Von der Grabplatte der Severa (3. Jahrh.) Rom, Lateran
Nur zweimal, auf dem Fresko von San Pietro e Marcellino und dem von Santa Domitilla, wird eine Ausnahme gemacht, „und zwar aus Gründen der symmetrischen Anordnung, indem einmal zwei, das andere Mal vier Magier erscheinen“. Doch kann die Möglichkeit nicht bestritten werden, daß bei den bildlichen Darstellungen gerade aus der Dreizahl der Geschenke die Dreizahl der Personen geflossen ist, insofern man jedes der Geschenke je einer Person in die Hand gab. Aus den ältesten christlichen Denkmälern läßt sich also für die Zahl ein strikter historischer Beweis nicht führen. Die römische Liturgie nennt weder in der Messe noch im Brevier eine Zahl der Personen; sie spricht nur mit der Heiligen Schrift von der Dreizahl der Geschenke.
Die Namen der Weisen
finden sich zum ersten Mal angegeben in einer Handschrift der Pariser Bibliothek aus dem Ende des 7. oder Anfang des 8. Jahrhunderts. Es sind dies die Namen Bithisarea, Melchior, Gathaspa. Die heute gangbaren Namen Kaspar, Melchior, Balthasar nennt zuerst Agnellus, ein Geschichtsschreiber des 9. Jahrhunderts, in seinem Liber Pontificalis Ecclesiae Ravennatis. Die Unsicherheit der Namen hat auf die kirchliche Verehrung keinen Einfluß. Denn die kirchliche Verehrung gilt den Magiern, die den Heiland angebetet haben, mit welchen Namen auch immer die Legende sie benennt. In der christlichen Kunst werden sie seit dem 12. Jahrhundert dargestellt als Vertreter der drei Menschenalter oder der drei Stammväter des Menschen-Geschlechtes nach der Sündflut: Melchior, grau und mit einem langen Bart, als Vertreter der Nachkommenschaft Japhets (Europa), er opfert das Gold; Kaspar, jung und rötlich, der Vertreter der Nachkommenschaft Sems (Asien), opfert den Weihrauch; Balthasar, braun mit vollem Bart, der Vertreter der Nachkommen Chams (Afrika), bringt die Myrrhen dar.
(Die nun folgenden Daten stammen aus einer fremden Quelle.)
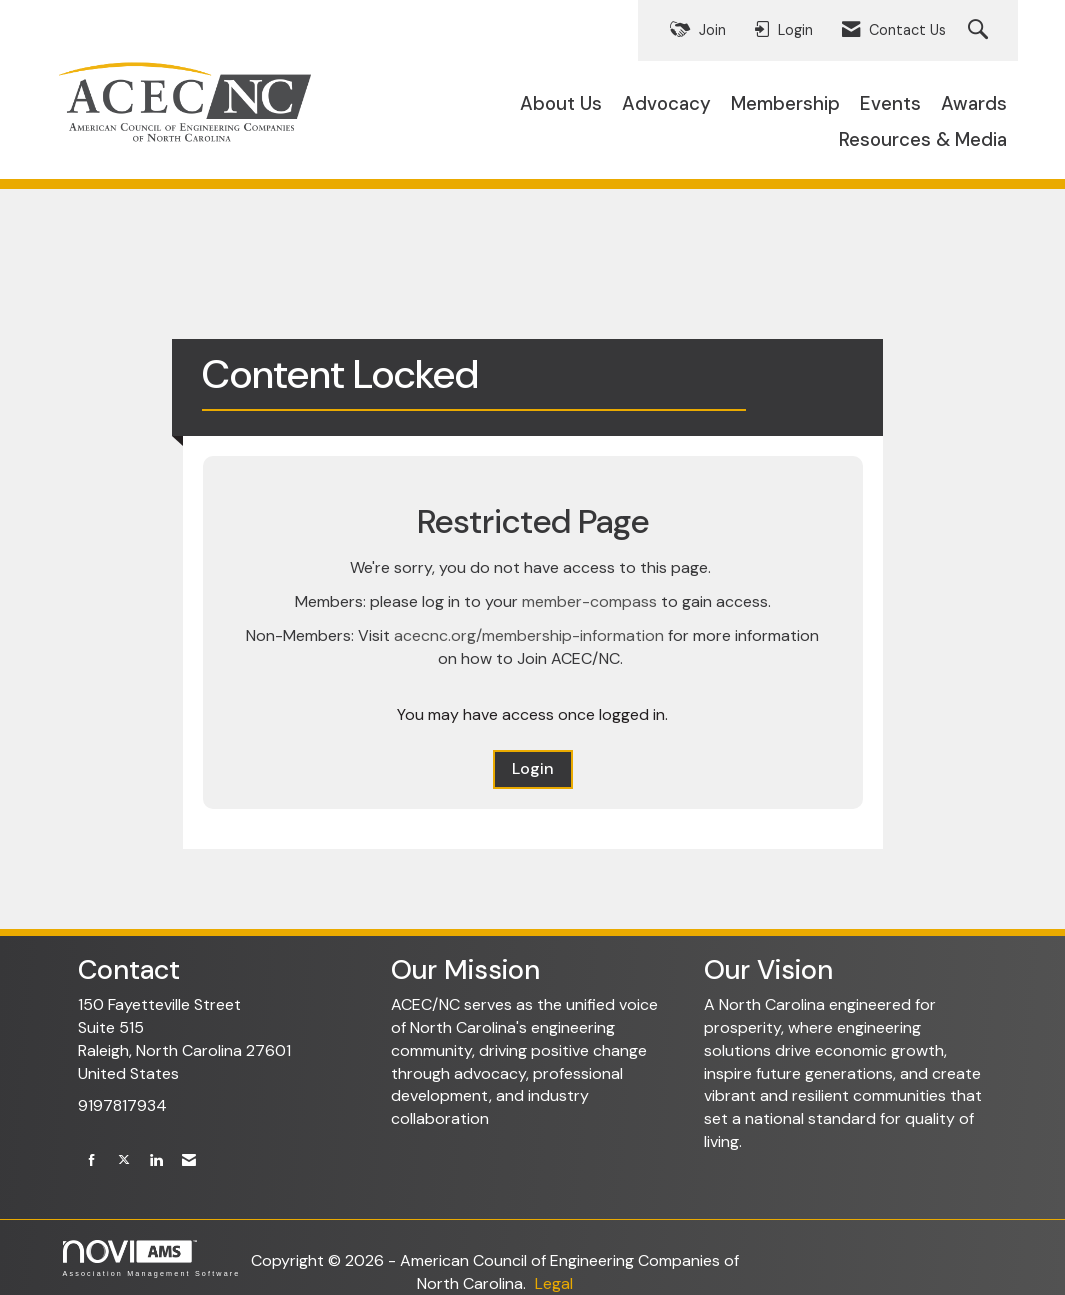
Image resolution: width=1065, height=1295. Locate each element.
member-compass (589, 601)
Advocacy (666, 103)
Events (890, 103)
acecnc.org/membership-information (529, 635)
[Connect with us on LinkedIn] (156, 1160)
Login (533, 768)
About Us (561, 103)
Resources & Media (923, 139)
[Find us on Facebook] (92, 1160)
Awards (974, 103)
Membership (785, 103)
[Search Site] (980, 30)
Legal (554, 1283)
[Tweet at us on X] (124, 1160)
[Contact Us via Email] (189, 1160)
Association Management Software (152, 1258)
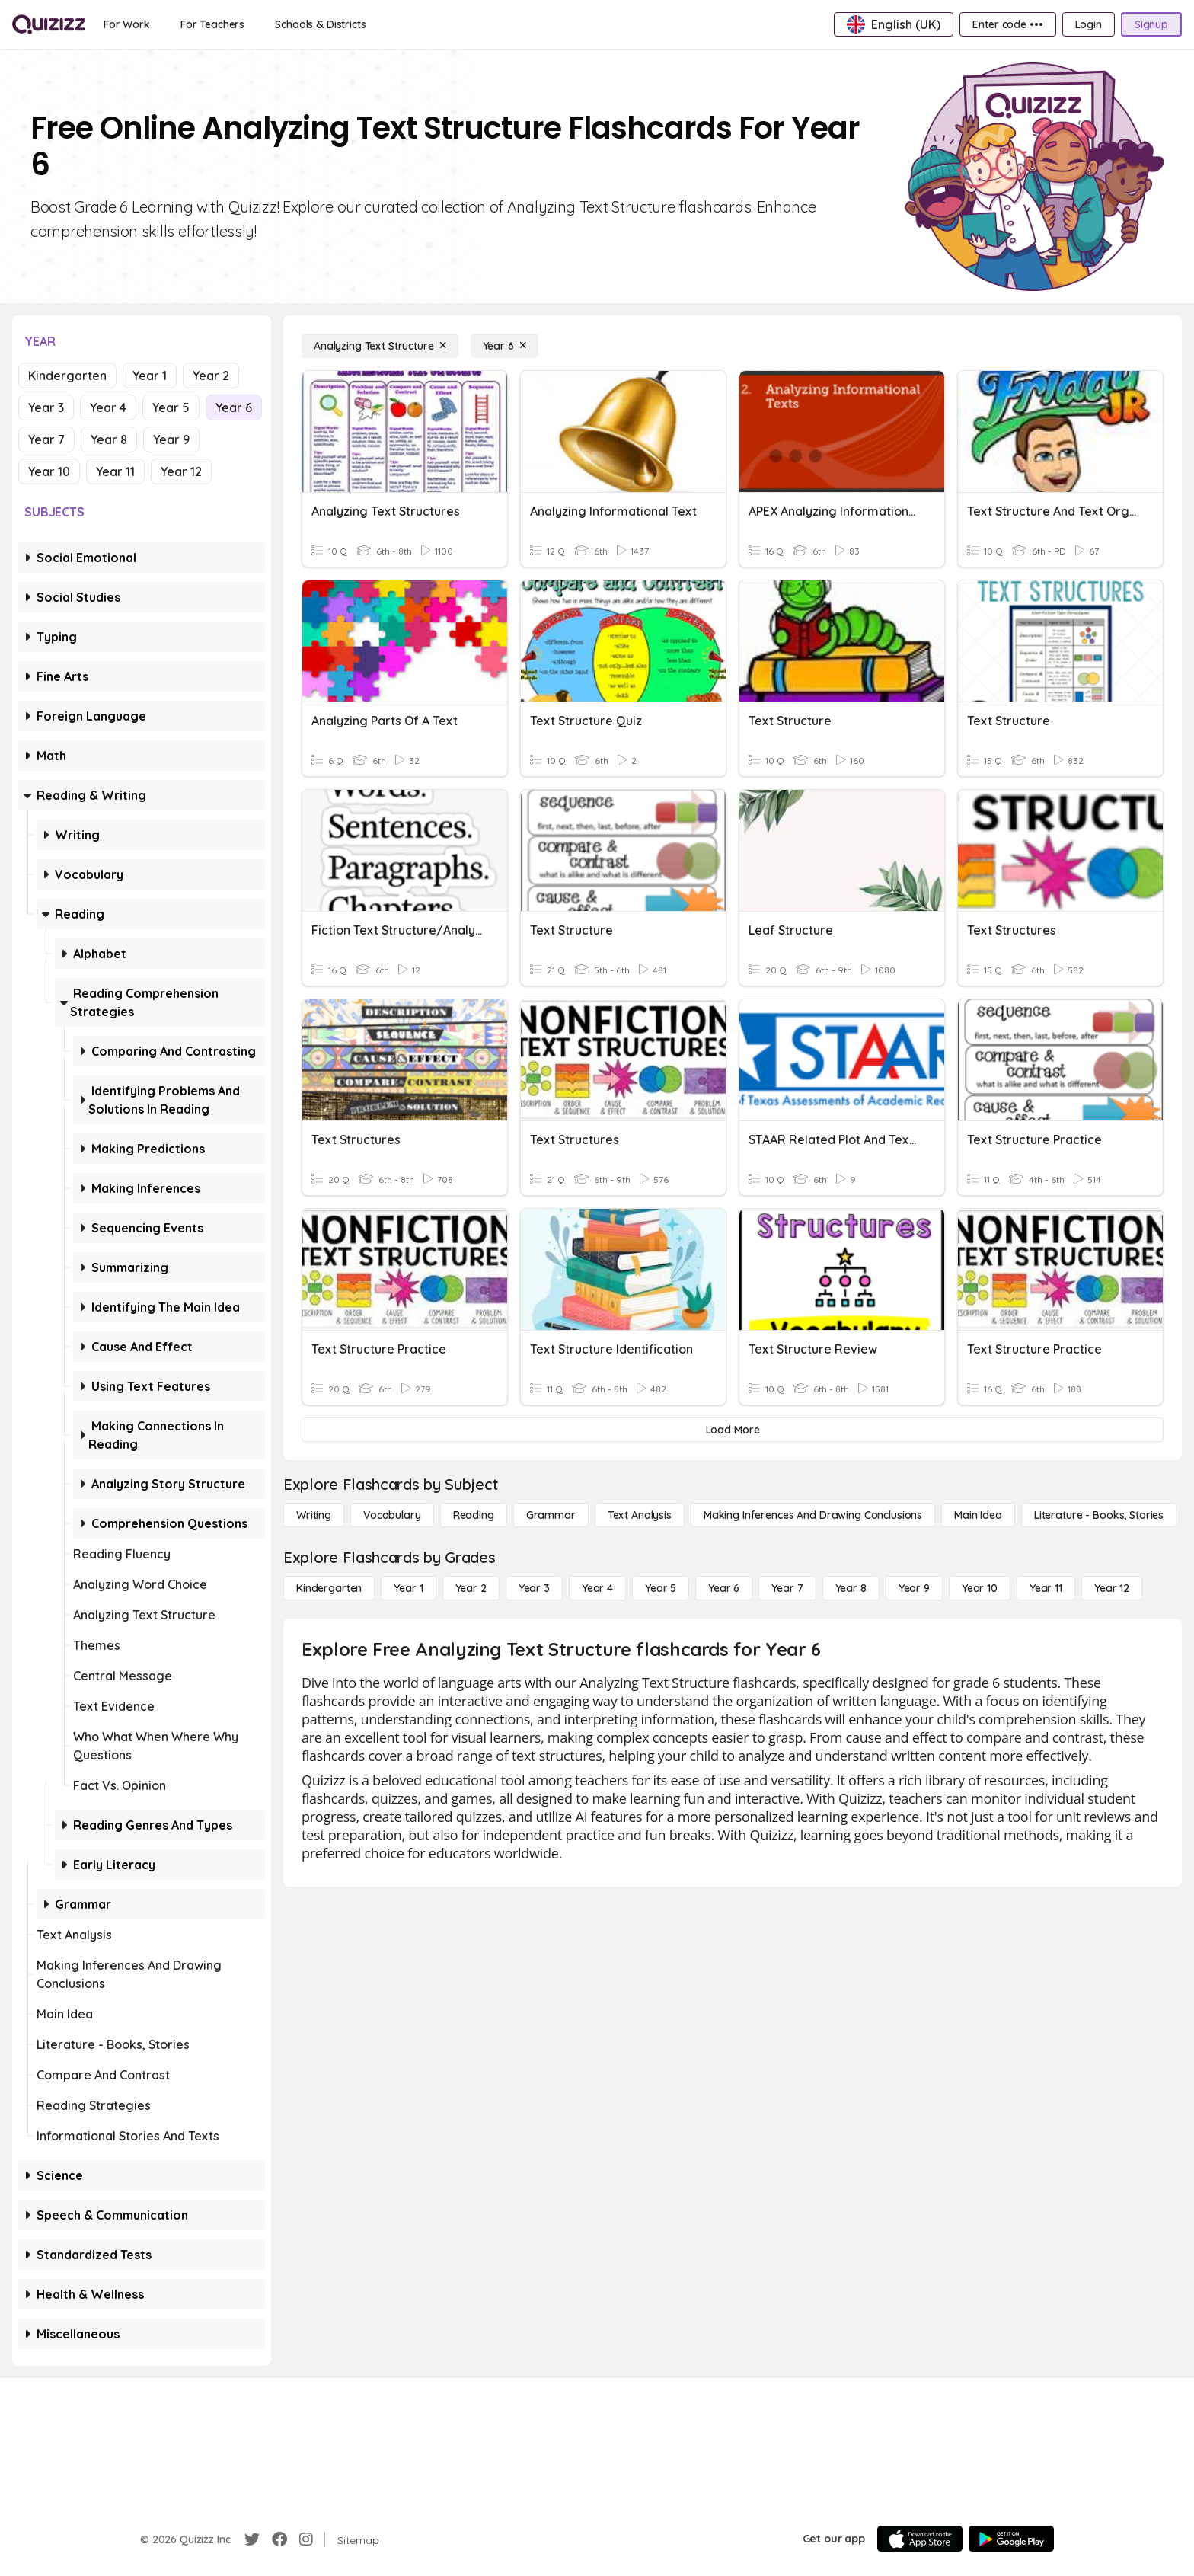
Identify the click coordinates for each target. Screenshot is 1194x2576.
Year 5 (171, 407)
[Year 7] (787, 1588)
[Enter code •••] (1007, 24)
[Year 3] (534, 1588)
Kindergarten (67, 375)
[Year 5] (660, 1588)
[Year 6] (504, 346)
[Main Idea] (978, 1515)
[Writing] (313, 1515)
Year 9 (171, 439)
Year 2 (211, 375)
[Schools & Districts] (320, 24)
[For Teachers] (212, 24)
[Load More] (733, 1429)
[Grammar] (551, 1515)
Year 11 (115, 471)
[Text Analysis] (640, 1515)
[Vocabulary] (392, 1515)
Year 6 (233, 407)
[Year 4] (597, 1588)
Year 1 (149, 375)
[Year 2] (471, 1588)
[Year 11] (1046, 1588)
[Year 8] (851, 1588)
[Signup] (1151, 24)
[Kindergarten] (329, 1588)
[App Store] (920, 2539)
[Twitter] (252, 2539)
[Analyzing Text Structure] (380, 346)
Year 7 (46, 439)
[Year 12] (1111, 1588)
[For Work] (126, 24)
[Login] (1088, 24)
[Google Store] (1011, 2539)
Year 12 (181, 471)
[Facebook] (279, 2539)
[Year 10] (979, 1588)
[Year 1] (408, 1588)
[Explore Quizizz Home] (48, 24)
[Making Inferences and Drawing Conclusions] (813, 1515)
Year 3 (46, 407)
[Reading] (473, 1515)
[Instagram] (306, 2539)
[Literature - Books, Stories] (1098, 1515)
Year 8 (109, 439)
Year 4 (108, 407)
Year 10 (49, 471)
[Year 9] (914, 1588)
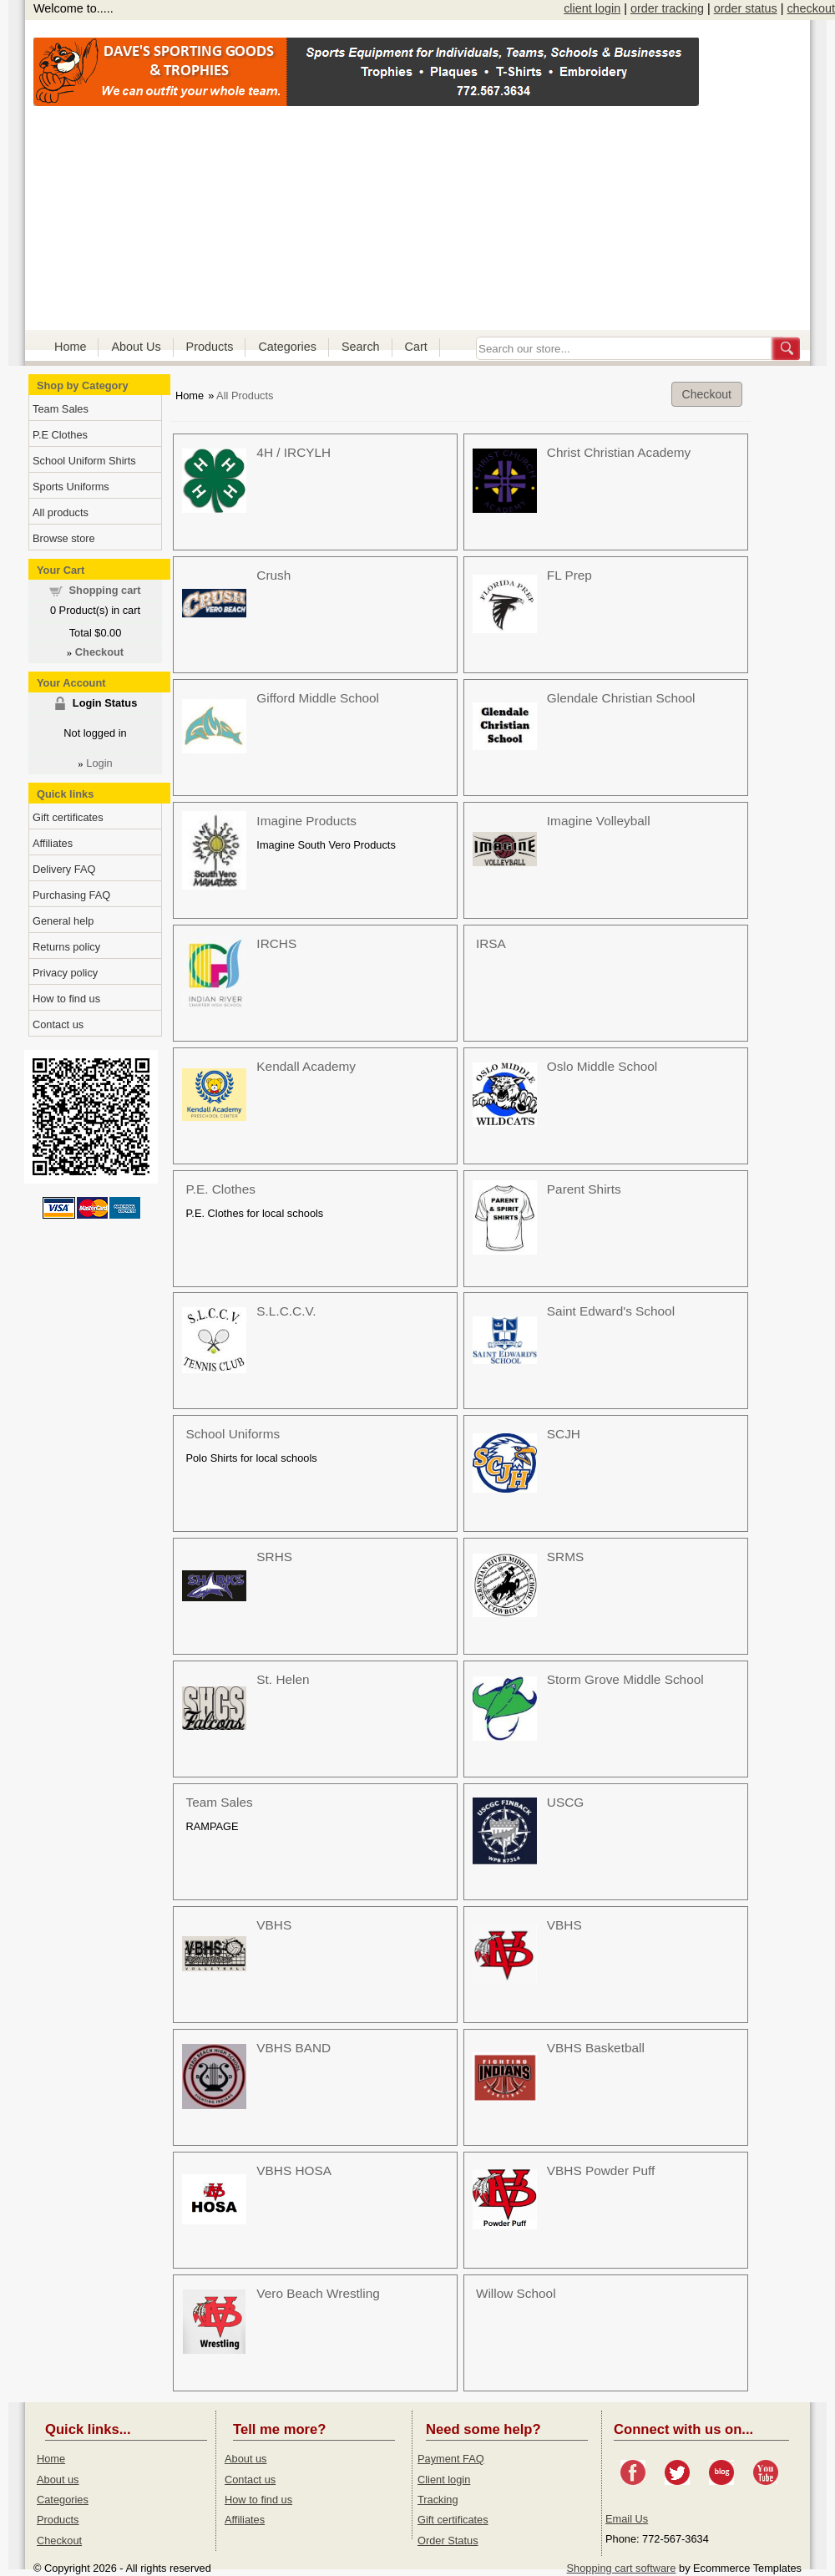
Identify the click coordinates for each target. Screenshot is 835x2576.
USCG (565, 1802)
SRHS (274, 1556)
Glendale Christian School (621, 698)
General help (63, 921)
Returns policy (66, 947)
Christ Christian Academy (619, 452)
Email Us (626, 2519)
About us (58, 2479)
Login (99, 763)
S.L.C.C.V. (286, 1311)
Auch sei hier bemerkt, daß bei den mittelalterlichen Malern (besonders bei Fiesole und im berühmten Kölner Dombild) vorzüglich anbetende Huldigung und innige Verehrung zum Ausdruck gebracht wird, während die Renaissance (z.B. Benozzo Gozzoli, Boticelli) vielfach möglichst pompöses Zeremoniell und großes Gefolge, in dem oft Zeitgenossen portraitiert sind, darstellt.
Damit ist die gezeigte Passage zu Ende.